What you should do | Everything from the line that contains "650x447 pixels." through the last line of the listing must be copied exactly, with both of those lines included and no others.

The data |
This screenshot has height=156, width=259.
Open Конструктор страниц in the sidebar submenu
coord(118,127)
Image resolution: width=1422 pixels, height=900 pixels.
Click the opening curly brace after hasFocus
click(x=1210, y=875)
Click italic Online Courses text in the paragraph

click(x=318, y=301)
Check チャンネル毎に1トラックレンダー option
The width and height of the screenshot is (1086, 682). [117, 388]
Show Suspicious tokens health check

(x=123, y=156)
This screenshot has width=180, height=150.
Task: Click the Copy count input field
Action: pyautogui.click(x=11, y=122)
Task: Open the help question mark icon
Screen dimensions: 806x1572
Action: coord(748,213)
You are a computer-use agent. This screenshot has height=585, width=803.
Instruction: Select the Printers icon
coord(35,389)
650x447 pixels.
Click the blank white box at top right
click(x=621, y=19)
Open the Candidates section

Result for this task |
650x447 pixels.
Click the blank white box at top right
click(x=621, y=19)
Open the Candidates section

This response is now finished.